> _Supplied records_
▼

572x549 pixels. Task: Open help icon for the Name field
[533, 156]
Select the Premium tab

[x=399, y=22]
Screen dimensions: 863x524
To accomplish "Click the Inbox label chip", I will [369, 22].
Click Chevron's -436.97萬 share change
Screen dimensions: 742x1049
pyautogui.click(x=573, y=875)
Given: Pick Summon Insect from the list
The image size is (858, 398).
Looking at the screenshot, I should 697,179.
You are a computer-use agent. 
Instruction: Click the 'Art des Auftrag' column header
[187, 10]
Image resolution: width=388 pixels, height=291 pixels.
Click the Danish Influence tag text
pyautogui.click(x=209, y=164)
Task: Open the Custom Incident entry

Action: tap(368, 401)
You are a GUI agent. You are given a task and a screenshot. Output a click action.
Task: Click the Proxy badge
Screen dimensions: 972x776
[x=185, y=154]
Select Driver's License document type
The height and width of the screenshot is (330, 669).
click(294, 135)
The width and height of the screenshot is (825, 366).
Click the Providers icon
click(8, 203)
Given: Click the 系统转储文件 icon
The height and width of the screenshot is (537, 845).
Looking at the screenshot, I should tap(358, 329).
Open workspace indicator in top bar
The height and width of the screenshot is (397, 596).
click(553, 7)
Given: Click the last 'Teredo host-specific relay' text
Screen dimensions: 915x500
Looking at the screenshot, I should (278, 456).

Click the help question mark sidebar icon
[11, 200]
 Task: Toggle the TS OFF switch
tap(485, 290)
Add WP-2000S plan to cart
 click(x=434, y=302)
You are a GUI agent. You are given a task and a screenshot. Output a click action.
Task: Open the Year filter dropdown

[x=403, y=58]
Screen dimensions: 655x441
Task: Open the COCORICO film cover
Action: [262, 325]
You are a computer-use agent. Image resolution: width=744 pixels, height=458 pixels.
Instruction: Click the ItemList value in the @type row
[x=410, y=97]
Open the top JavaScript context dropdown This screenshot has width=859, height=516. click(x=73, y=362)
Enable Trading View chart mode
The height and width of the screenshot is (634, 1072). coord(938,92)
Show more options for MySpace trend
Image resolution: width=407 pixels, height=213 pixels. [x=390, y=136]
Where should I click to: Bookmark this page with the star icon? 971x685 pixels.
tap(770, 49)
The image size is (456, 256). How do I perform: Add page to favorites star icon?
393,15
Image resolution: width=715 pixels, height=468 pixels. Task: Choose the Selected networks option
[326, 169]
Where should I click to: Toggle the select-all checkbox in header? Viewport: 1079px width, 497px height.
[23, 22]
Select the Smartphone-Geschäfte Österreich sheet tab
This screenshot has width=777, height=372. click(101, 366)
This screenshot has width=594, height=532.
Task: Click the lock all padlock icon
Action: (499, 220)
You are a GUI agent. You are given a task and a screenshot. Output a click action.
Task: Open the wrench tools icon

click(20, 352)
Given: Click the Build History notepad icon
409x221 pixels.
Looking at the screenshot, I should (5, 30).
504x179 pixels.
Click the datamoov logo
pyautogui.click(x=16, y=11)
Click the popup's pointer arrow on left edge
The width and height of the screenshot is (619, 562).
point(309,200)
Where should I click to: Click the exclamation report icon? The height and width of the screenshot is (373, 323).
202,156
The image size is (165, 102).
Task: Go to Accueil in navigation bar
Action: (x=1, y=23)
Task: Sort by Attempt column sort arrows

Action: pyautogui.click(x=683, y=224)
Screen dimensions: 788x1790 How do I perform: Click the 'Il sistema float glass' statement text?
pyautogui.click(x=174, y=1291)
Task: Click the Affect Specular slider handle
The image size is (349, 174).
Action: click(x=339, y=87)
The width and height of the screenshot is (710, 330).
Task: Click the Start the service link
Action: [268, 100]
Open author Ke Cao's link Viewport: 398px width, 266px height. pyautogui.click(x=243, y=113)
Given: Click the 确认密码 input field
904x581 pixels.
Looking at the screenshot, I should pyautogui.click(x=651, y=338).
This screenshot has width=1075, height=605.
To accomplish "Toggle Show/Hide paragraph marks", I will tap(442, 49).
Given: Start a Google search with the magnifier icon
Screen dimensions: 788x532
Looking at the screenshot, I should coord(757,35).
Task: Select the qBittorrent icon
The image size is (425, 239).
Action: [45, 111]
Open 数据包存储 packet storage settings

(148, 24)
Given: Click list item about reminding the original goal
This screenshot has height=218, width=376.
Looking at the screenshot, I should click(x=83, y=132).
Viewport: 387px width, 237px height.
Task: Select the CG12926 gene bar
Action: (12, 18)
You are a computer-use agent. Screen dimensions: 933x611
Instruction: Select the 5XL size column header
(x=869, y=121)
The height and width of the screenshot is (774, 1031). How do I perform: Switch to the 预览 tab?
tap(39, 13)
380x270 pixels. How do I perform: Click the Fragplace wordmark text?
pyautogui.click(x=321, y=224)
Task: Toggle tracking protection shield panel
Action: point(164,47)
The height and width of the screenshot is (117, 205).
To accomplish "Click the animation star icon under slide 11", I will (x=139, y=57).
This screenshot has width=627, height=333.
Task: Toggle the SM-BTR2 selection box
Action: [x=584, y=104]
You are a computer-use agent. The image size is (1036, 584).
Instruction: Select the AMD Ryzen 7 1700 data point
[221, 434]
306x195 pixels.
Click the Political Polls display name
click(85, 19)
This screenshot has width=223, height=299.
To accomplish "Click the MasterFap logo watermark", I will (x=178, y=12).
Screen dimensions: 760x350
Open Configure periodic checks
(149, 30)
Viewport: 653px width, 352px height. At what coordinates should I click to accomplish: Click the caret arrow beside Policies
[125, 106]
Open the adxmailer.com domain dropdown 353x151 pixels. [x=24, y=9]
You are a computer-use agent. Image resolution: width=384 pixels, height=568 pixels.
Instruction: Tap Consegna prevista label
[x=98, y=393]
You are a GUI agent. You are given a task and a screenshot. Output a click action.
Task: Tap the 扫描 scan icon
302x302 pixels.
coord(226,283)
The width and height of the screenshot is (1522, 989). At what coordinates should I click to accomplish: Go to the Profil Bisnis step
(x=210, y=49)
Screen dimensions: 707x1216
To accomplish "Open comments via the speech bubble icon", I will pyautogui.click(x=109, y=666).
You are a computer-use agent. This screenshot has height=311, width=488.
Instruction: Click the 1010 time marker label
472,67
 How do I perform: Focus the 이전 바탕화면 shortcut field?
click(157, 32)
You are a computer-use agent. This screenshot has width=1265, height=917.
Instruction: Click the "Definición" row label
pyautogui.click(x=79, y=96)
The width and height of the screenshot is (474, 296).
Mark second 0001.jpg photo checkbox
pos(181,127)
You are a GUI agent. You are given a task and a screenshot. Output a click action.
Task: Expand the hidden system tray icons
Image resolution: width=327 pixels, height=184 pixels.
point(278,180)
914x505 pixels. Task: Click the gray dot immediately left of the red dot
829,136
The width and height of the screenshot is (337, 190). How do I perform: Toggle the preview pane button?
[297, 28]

▲

All of the material above should be printed again exactly as it is.

> _Reply_
572x549 pixels. Task: Open help icon for the Name field
[533, 156]
Select the Premium tab

[x=399, y=22]
Screen dimensions: 863x524
To accomplish "Click the Inbox label chip", I will [369, 22].
Click Chevron's -436.97萬 share change
Screen dimensions: 742x1049
pyautogui.click(x=573, y=875)
Given: Pick Summon Insect from the list
The image size is (858, 398).
Looking at the screenshot, I should 697,179.
You are a computer-use agent. 
Instruction: Click the 'Art des Auftrag' column header
[187, 10]
Image resolution: width=388 pixels, height=291 pixels.
Click the Danish Influence tag text
pyautogui.click(x=209, y=164)
Task: Open the Custom Incident entry

Action: tap(368, 401)
You are a GUI agent. You are given a task and a screenshot. Output a click action.
Task: Click the Proxy badge
Screen dimensions: 972x776
[x=185, y=154]
Select Driver's License document type
The height and width of the screenshot is (330, 669).
click(294, 135)
The width and height of the screenshot is (825, 366).
Click the Providers icon
click(8, 203)
Given: Click the 系统转储文件 icon
The height and width of the screenshot is (537, 845).
Looking at the screenshot, I should tap(358, 329).
Open workspace indicator in top bar
The height and width of the screenshot is (397, 596).
click(553, 7)
Given: Click the last 'Teredo host-specific relay' text
Screen dimensions: 915x500
Looking at the screenshot, I should (278, 456).

Click the help question mark sidebar icon
[11, 200]
 Task: Toggle the TS OFF switch
tap(485, 290)
Add WP-2000S plan to cart
 click(x=434, y=302)
You are a GUI agent. You are given a task and a screenshot. Output a click action.
Task: Open the Year filter dropdown

[x=403, y=58]
Screen dimensions: 655x441
Task: Open the COCORICO film cover
Action: [262, 325]
You are a computer-use agent. Image resolution: width=744 pixels, height=458 pixels.
Instruction: Click the ItemList value in the @type row
[x=410, y=97]
Open the top JavaScript context dropdown This screenshot has width=859, height=516. click(x=73, y=362)
Enable Trading View chart mode
The height and width of the screenshot is (634, 1072). coord(938,92)
Show more options for MySpace trend
Image resolution: width=407 pixels, height=213 pixels. [x=390, y=136]
Where should I click to: Bookmark this page with the star icon? 971x685 pixels.
tap(770, 49)
The image size is (456, 256). How do I perform: Add page to favorites star icon?
393,15
Image resolution: width=715 pixels, height=468 pixels. Task: Choose the Selected networks option
[326, 169]
Where should I click to: Toggle the select-all checkbox in header? Viewport: 1079px width, 497px height.
[23, 22]
Select the Smartphone-Geschäfte Österreich sheet tab
This screenshot has width=777, height=372. click(101, 366)
This screenshot has width=594, height=532.
Task: Click the lock all padlock icon
Action: (499, 220)
You are a GUI agent. You are given a task and a screenshot. Output a click action.
Task: Open the wrench tools icon

click(20, 352)
Given: Click the Build History notepad icon
409x221 pixels.
Looking at the screenshot, I should (5, 30).
504x179 pixels.
Click the datamoov logo
pyautogui.click(x=16, y=11)
Click the popup's pointer arrow on left edge
The width and height of the screenshot is (619, 562).
point(309,200)
Where should I click to: Click the exclamation report icon? The height and width of the screenshot is (373, 323).
202,156
The image size is (165, 102).
Task: Go to Accueil in navigation bar
Action: (x=1, y=23)
Task: Sort by Attempt column sort arrows

Action: pyautogui.click(x=683, y=224)
Screen dimensions: 788x1790 How do I perform: Click the 'Il sistema float glass' statement text?
pyautogui.click(x=174, y=1291)
Task: Click the Affect Specular slider handle
The image size is (349, 174).
Action: click(x=339, y=87)
The width and height of the screenshot is (710, 330).
Task: Click the Start the service link
Action: [268, 100]
Open author Ke Cao's link Viewport: 398px width, 266px height. pyautogui.click(x=243, y=113)
Given: Click the 确认密码 input field
904x581 pixels.
Looking at the screenshot, I should pyautogui.click(x=651, y=338).
This screenshot has width=1075, height=605.
To accomplish "Toggle Show/Hide paragraph marks", I will tap(442, 49).
Given: Start a Google search with the magnifier icon
Screen dimensions: 788x532
Looking at the screenshot, I should coord(757,35).
Task: Select the qBittorrent icon
The image size is (425, 239).
Action: [45, 111]
Open 数据包存储 packet storage settings

(148, 24)
Given: Click list item about reminding the original goal
This screenshot has height=218, width=376.
Looking at the screenshot, I should click(x=83, y=132).
Viewport: 387px width, 237px height.
Task: Select the CG12926 gene bar
Action: (12, 18)
You are a computer-use agent. Screen dimensions: 933x611
Instruction: Select the 5XL size column header
(x=869, y=121)
The height and width of the screenshot is (774, 1031). How do I perform: Switch to the 预览 tab?
tap(39, 13)
380x270 pixels. How do I perform: Click the Fragplace wordmark text?
pyautogui.click(x=321, y=224)
Task: Toggle tracking protection shield panel
Action: point(164,47)
The height and width of the screenshot is (117, 205).
To accomplish "Click the animation star icon under slide 11", I will (x=139, y=57).
This screenshot has width=627, height=333.
Task: Toggle the SM-BTR2 selection box
Action: [x=584, y=104]
You are a computer-use agent. The image size is (1036, 584).
Instruction: Select the AMD Ryzen 7 1700 data point
[221, 434]
306x195 pixels.
Click the Political Polls display name
click(85, 19)
This screenshot has width=223, height=299.
To accomplish "Click the MasterFap logo watermark", I will (x=178, y=12).
Screen dimensions: 760x350
Open Configure periodic checks
(149, 30)
Viewport: 653px width, 352px height. At what coordinates should I click to accomplish: Click the caret arrow beside Policies
[125, 106]
Open the adxmailer.com domain dropdown 353x151 pixels. [x=24, y=9]
You are a computer-use agent. Image resolution: width=384 pixels, height=568 pixels.
Instruction: Tap Consegna prevista label
[x=98, y=393]
You are a GUI agent. You are given a task and a screenshot. Output a click action.
Task: Tap the 扫描 scan icon
302x302 pixels.
coord(226,283)
The width and height of the screenshot is (1522, 989). At what coordinates should I click to accomplish: Go to the Profil Bisnis step
(x=210, y=49)
Screen dimensions: 707x1216
To accomplish "Open comments via the speech bubble icon", I will pyautogui.click(x=109, y=666).
You are a computer-use agent. This screenshot has height=311, width=488.
Instruction: Click the 1010 time marker label
472,67
 How do I perform: Focus the 이전 바탕화면 shortcut field?
click(157, 32)
You are a computer-use agent. This screenshot has width=1265, height=917.
Instruction: Click the "Definición" row label
pyautogui.click(x=79, y=96)
The width and height of the screenshot is (474, 296).
Mark second 0001.jpg photo checkbox
pos(181,127)
You are a GUI agent. You are given a task and a screenshot. Output a click action.
Task: Expand the hidden system tray icons
Image resolution: width=327 pixels, height=184 pixels.
point(278,180)
914x505 pixels. Task: Click the gray dot immediately left of the red dot
829,136
The width and height of the screenshot is (337, 190). How do I perform: Toggle the preview pane button?
[297, 28]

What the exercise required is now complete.